# [Exercise description]
If a line in the following entries holds the string "Reviews", include it in the tally. State the total and nothing further.

# [Data]
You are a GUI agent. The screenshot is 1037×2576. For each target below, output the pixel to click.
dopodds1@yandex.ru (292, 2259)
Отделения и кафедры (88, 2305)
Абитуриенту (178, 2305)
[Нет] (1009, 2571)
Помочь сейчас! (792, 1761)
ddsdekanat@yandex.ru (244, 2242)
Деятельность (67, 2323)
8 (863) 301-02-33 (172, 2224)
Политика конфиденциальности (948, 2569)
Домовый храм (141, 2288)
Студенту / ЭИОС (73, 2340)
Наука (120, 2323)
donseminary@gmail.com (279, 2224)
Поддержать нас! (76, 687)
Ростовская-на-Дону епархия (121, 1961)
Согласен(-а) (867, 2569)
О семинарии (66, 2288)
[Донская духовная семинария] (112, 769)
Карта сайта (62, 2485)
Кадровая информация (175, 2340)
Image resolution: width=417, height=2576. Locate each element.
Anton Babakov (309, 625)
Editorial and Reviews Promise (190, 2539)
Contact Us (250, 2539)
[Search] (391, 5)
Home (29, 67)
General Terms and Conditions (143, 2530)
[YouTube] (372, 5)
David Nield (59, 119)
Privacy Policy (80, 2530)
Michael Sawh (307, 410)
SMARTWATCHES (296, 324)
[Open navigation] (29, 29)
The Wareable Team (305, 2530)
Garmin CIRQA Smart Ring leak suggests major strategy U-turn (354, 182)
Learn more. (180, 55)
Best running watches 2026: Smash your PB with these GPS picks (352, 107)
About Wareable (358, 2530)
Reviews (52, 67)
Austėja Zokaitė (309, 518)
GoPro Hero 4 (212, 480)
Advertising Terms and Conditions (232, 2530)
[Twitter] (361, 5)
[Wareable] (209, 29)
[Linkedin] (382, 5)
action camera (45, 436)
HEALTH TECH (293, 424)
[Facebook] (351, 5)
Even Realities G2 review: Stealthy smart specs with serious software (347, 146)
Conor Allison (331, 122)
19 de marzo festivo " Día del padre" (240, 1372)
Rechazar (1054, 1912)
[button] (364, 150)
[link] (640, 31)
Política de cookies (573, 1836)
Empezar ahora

# [The answer]
2